Page =>
*-*-*

Timothy Heritage [Reuters] writes that Russian President Vladimir Putin risks becoming “an international pariah,” questioning whether the Russian leader has “passed the point of no-return” over the Ukrainian crisis.
Iraq and Syria
The Pentagon has announced a proposed sale of the largest ever shipment of Hellfire missiles to Iraq, along with related parts and training, after the State Department approved the potential sale estimated at $700 million [Washington Post’s Dan Lamothe].
The Wall Street Journal (Ali A. Nabhan and Nour Malas) reports that the Iraqi military is struggling to hold off Islamic State fighters from the country’s capital, as militants push the frontline toward Baghdad.
Al Jazeera America (Michael Pizzi) covers the emergence of self-ruling Kurdish and Islamic State “petro-states,” as the black market trade in Iraqi oil proliferates.
The Associated Press reports that rebel fighters in Syria detonated bomb-filled tunnels under the city of Aleppo yesterday, killing 13 soldiers and pro-Assad militia, according to the Syrian Observatory for Human Rights.
Chams Eddine Zaougui and Pieter Van Ostayen [New York Times] argue that the risk of jihadists returning to the West from Syria is not as high as it is perceived to be, writing that “[p]olicy makers’ unrealistic obsession with foreign fighters could be a distraction from a more serious domestic terrorist threat.”
At least 43 Palestinians were killed by Israeli fire in the Gaza Strip early today, including 20 in a UN school, according to a spokesperson for the Palestinian health ministry [Reuters’ Nidal al-Mughrabi and Ori Lewis].
The Times of Israel (Ilan Ben Zion) reports that a stockpile of Hamas rockets was found yesterday in one of the UNRWA’s Gaza schools, the third such discovery since the Israeli offensive began. The UNRWA condemned the placing of munitions in the school, saying it is “yet another flagrant violation of the neutrality of our premises” [UN News Centre].
Haaretz reports that a Palestinian official has said that no delegation will attend ceasefire negotiations in Cairo unless there is a 24 hour truce.
The New York Times (Ben Hubbard) reports that Gaza is on the brink of a humanitarian disaster with shortages of shelter and electricity. The Israeli forces destroyed Gaza’s only power plant yesterday, cutting the electricity required for water and sewage systems. Jesse Rosenfeld [The Daily Beast] suggests that few Gazans will “see a campaign … [targeting] civilian infrastructure as anything less than collective punishment.”
The Washington Post (William Booth and Ruth Eglash) writes that Israeli Prime Minister Benjamin Netanyahu is “riding a massive wave of popularity” and support for the ongoing campaign against Hamas in Gaza.

*-*-*

Supplied material =>

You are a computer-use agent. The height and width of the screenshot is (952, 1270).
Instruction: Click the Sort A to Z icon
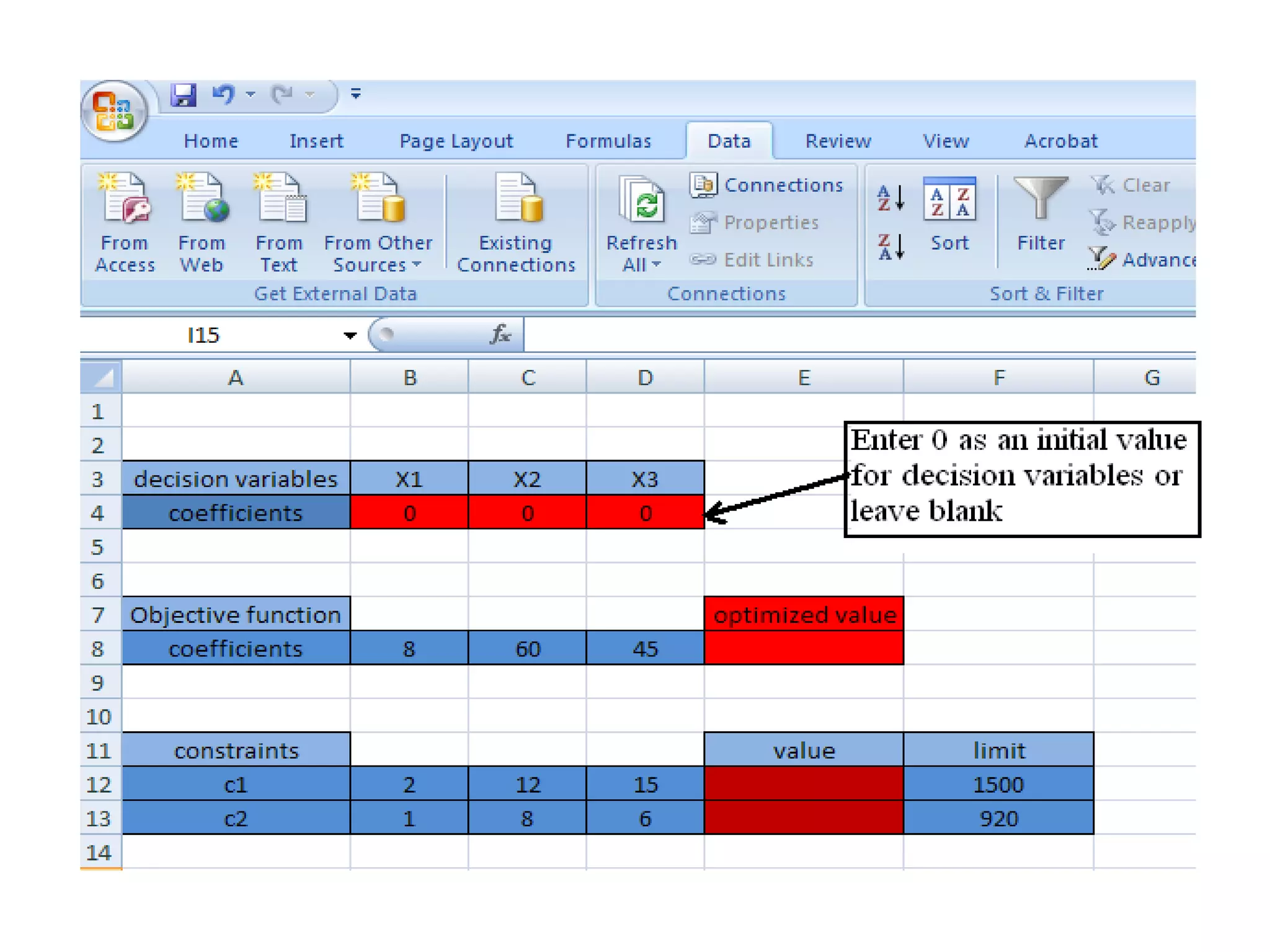[x=890, y=198]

*-*-*

Write what follows the last sentence of the news digest on Ukraine, Iraq, Syria and Gaza, continuing in its style of brief, attributed summaries.

Expected output =>
Sen. Mark Kirk said this week that “Hamas is like Nazis,” and “the only way to secure peace in the Middle East is to wipe out those who would bring terror to the Middle East” [The Hill’s Jesse Byrnes].
An AP Analysis (Dan Perry) suggests that “through the fog of war” a number of “endgame scenarios” can be glimpsed, and puts forward a number of ways in which the conflict could play out.
The Washington Post’s editorial board argues that “the Obama administration should be working with Egypt and Mr. Abbas, as well as Israel, to end the conflict in a way that reduces rather than reinforces Hamas’ power over Gaza.”
Rep. Keith Ellison [The Washington Post] considers that the conflict can only be “resolved with a final status agreement, and ending the violence and the blockade is a first-step toward a permanent solution.”
Glenn Greenwald [The Intercept] argues that the U.S. discourse on the conflict is “skewed … in favor of Israel” and draws attention to the “purely manipulative, propagandistic nature of the term ‘terrorists,’” which he claims may apply more aptly to Israel rather than Hamas.
Gerald M. Steinberg [Wall Street Journal] blames the “massive and unaccountable aid” sent to Palestine by the EU for the recent conflict, suggesting Hamas diverted resources into military pursuits rather than developing the infrastructure and economy.
Check out Haaretz for live updates of the crisis in the region.
Surveillance, Privacy, & Technology
Yesterday, Sen. Patrick Leahy introduced an updated version of the USA Freedom Act, aimed at reforming NSA surveillance [full text]. Sens. Ron Wyden and Mark Udall welcomed the bill as a “vast improvement” over the House version passed in May, but said that it did not go far enough in protecting U.S. citizens from backdoor and warrantless spying [The Hill‘s Kate Tummarello].
Just Security’s Jennifer Granick covers the things to like, things to hate, and things remaining to fear in the latest version of the bill.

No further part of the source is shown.